A prerequisite for novel therapies of neurodegenerative diseases is understanding the pathological mechanisms in cells, including neurons, astrocytes and glia, which start the detrimental cascade of events that ultimately lead to chronic brain inflammation, oxidative stress and neurodegeneration. Impact of normal aging as a risk factor can be part of the studies. As well, the impact of viral or bacterial infections on protein aggregation or impaired aggregate clearance is highly relevant, particularly in light of the recent COVID pandemic.
Second, understanding and managing protein folding have important roles in preventing protein aggregation in pharmaceutical preparations of biological medicines, including antibodies.

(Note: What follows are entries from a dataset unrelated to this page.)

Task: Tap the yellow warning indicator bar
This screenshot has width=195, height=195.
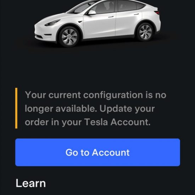Action: [16, 108]
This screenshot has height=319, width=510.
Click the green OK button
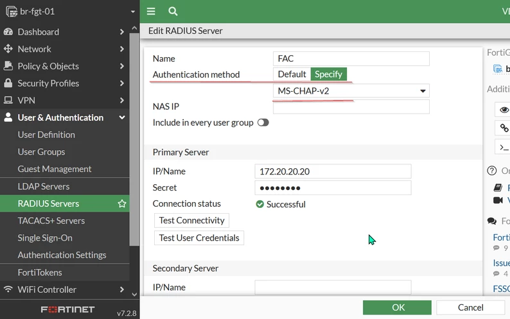pos(397,307)
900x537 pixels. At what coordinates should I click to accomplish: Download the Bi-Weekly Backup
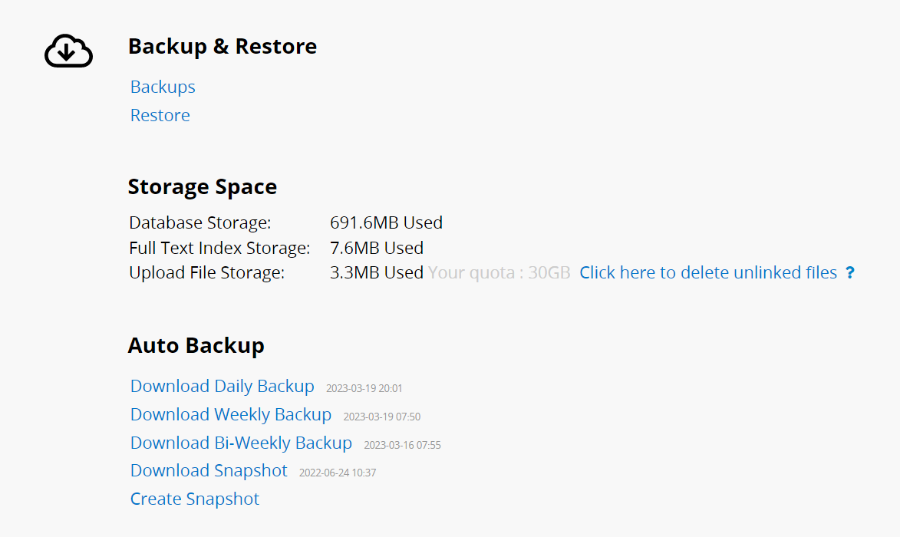[241, 443]
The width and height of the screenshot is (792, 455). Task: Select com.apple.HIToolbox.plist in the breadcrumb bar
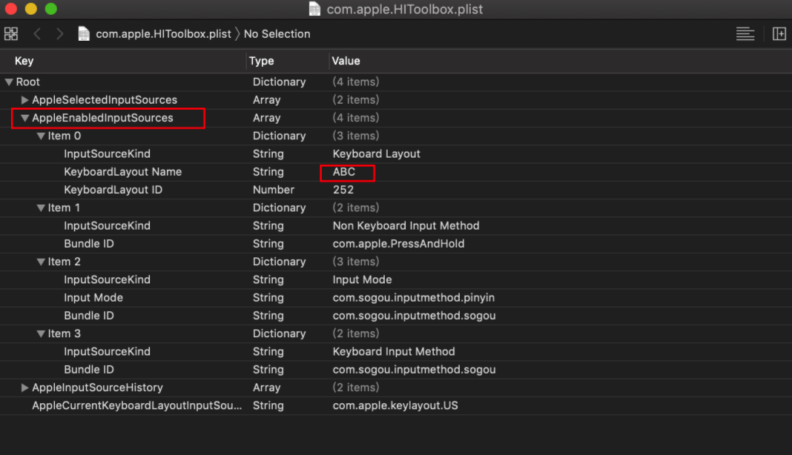[x=163, y=34]
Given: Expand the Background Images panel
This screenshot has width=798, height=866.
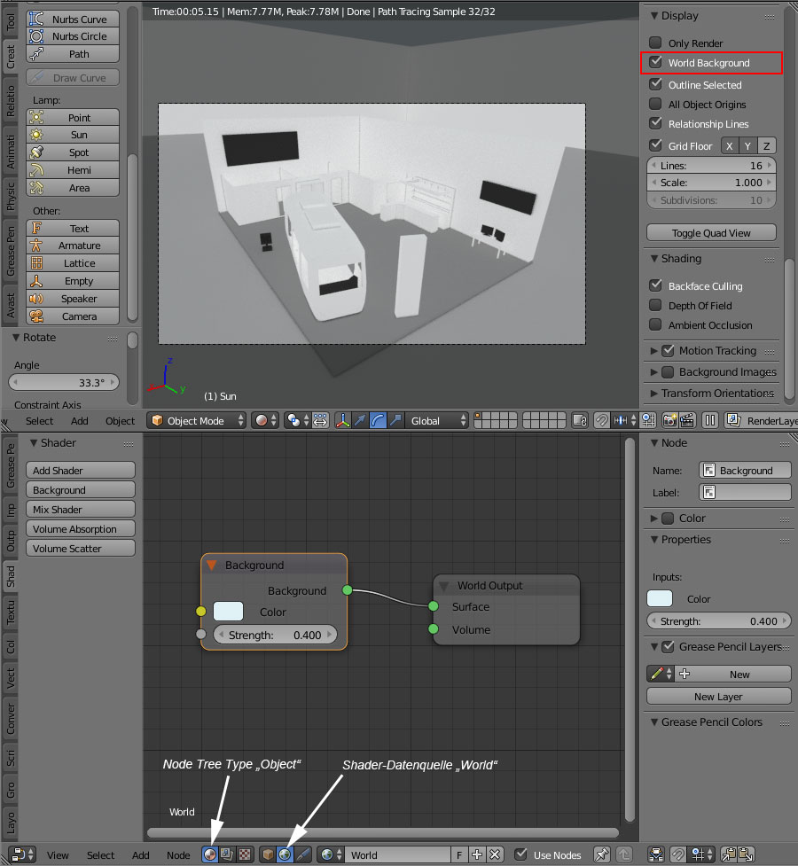Looking at the screenshot, I should [655, 372].
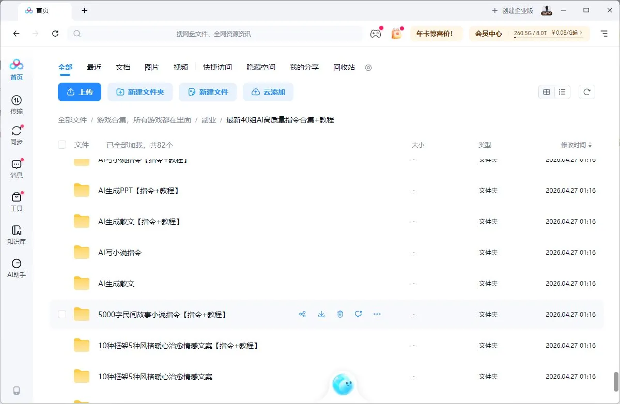Screen dimensions: 620x404
Task: Open the hamburger menu at top right
Action: (604, 33)
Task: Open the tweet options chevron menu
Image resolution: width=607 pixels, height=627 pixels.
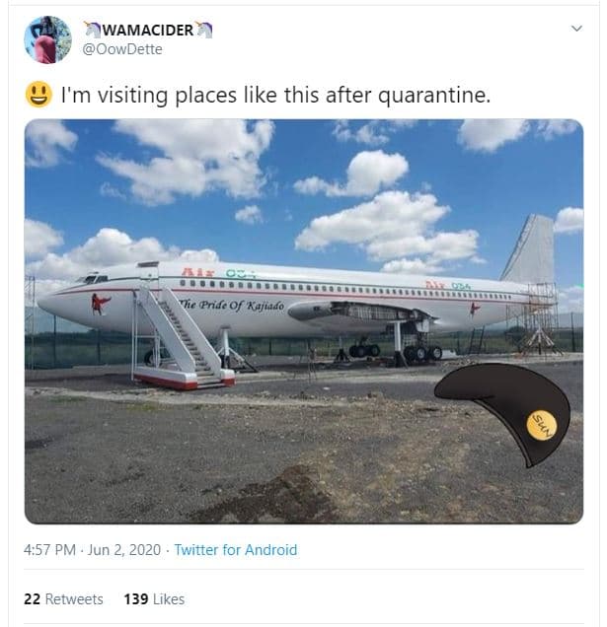Action: (x=576, y=30)
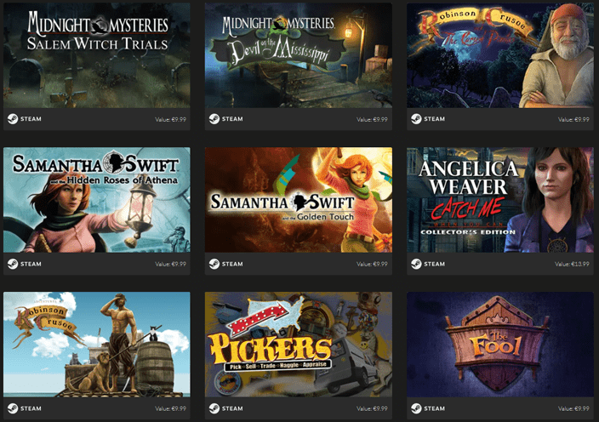Click Steam icon under Robinson Crusoe Cursed Pirates
The image size is (599, 422).
[x=416, y=119]
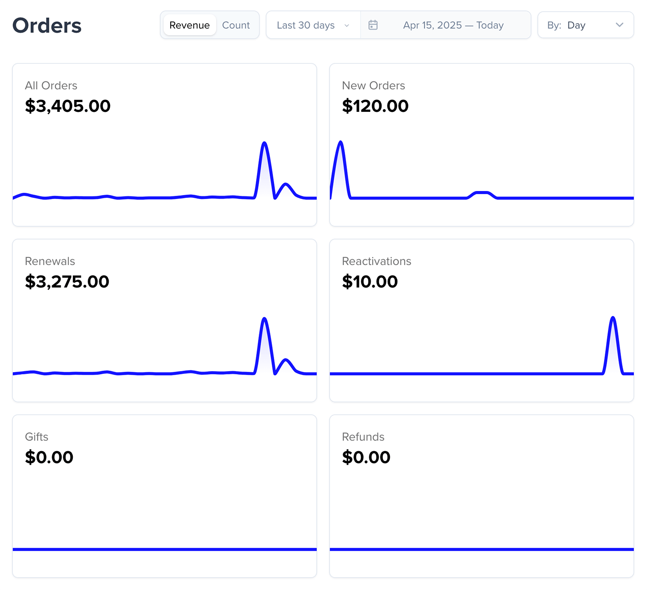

Systemic biology aims to design proteins with special properties that can also be used as inhibitors of other proteins’ aggregation or to inhibit viral spread by providing common epitopes.
Accordingly, the goal of this issue is to collect articles on any aspect of protein folding. This can comprise the following topics:
Designed proteins and wishful properties; stability and dynamics;
Kinetics, transition states and folding intermediates;
The role and action of chaperones;
Aggregation to amyloid-fibrils;
Mechanisms of aggregate clearance;
Influence of low complexity regions to protein aggregation and condensation;
Interaction of presumably toxic oligomers with biological membranes;
Formation of membraneless organelles.
Part of the studies could use large-scale -omics techniques, such as proteomics, genomics, metabolomics and epigenetics (epigenomics) to find common subscripts (biological markers) of the pathways involved in protein mis-folding, oligomerization, condensation, and irreversible aggregates formation.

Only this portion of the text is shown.